As mentioned, for your snap to work with strict confinement, you must ship your own kubectl for your snap to use. In strict confinement, your snap is not allowed to call kubectl from the host system (since it wouldn’t be available in your snap’s runtime environment) or from other snaps (commands in /snap/bin are not available for other snaps to use due to limitations of the security sandbox (particularly around seccomp). Instead, snaps that want to expose executables to other snaps must do so via the content interface).

You are correct that a classic confinement snap would not have this limitation, however, preferring to not ship a binary in your snap is not typically a reason for classic confinement.

There seems to be a disconnect in this conversation, so I’ll try to be clear.
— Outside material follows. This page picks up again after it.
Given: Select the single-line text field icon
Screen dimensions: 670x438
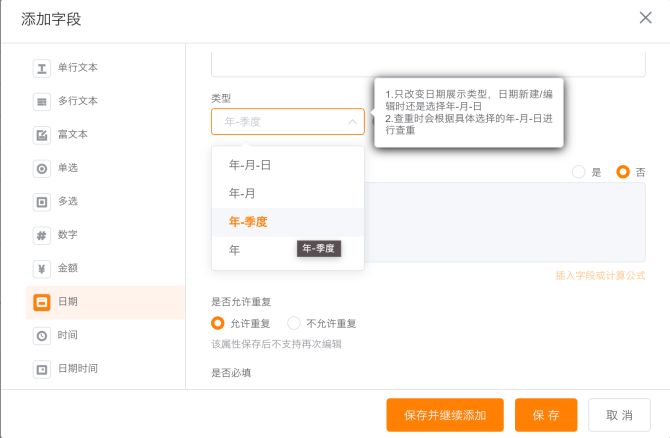Looking at the screenshot, I should click(42, 68).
Classic confinement provides device ownership to the snap and we limit what is allowed to use classic confinement in the public store. Classic confinement is typically only granted for snaps in the public store when the requirements of the snap are understood to not fit within snapd’s current implementation. Thus far, the requirements of k9s as they pertain to classic confinement are that it needs access to $HOME/.kube and must use kubectl. Classic confinement is therefore not warranted since we’ve granted personal-files for the former and you can ship kubectl yourself (if you prefer to use the kubectl snap, you could approach the publisher of that snap to expose a content interface that your snap could use instead).

Hopefully this clarifies things a bit.


#27

@jdstrand Thank you so much for the clarifications on this and for taking the time to respond! So I have a few issues with this which I think warrants for a classic confinement.

  1. Taking a kubectl dependency with the k9s snap means I have now to maintain a different release cycle to ensure an up to date deployment as kubectl revs.
  2. This also means that the user might choose to run a different version of kubectl on their system and yet be confined to the one the ships with K9s while in K9s. This doesn’t sit right with my expectations.
  3. K9s currently needs access to /tmp, .k9s, .kube and $PATH. Kubectl is one of the execs but we also launch a user preferred editor which per your explanation will mean, K9s needs to ship with these snaps too? An impossible requirement.
  4. I understand the link of the k9s snap home to current, but all dots files dependency must remain stable while the K9s tool revs. Hence linking to the `current release directory would require additional symlinks for the .dotfiles.
  5. Additionally the tmp dir is buried under the snap home and not as advertised as /tmp by the CLI. So that does mean that I would need to rewrite parts of the code whether a snap release is at play or not. Which is one of the thing I was trying to avoid in the first place.

So do I have enough here to make the case to request a classic confinement. I love Snapcraft and would love my users to experience K9s/Popeye in their best light without have to muck too much with configuration and settings ie snap install and go. I hope these make sense to your team and that your guys feel there is enough here to warrant a classic confinement.

Thank you for your time, patience and consideration!


#28

@jdstrand Any updates on this? Getting lots of push back from my users not being able to use the snap install. Thank you!


#29

If I’m not mistaken this can be done with xdg-open with xdg-desktop-portals from inside your snap if you plug the desktop interface. I just tested this and it works on Ubuntu, I’m unsure of the status of xdg-desktop-portals support in non-Ubuntu distros.

I don’t quite follow what you’re saying here, are you saying that the files inside the dot files will be binary incompatible between versions?

What do you need to access from /tmp that must be shared with the host’s version of /tmp?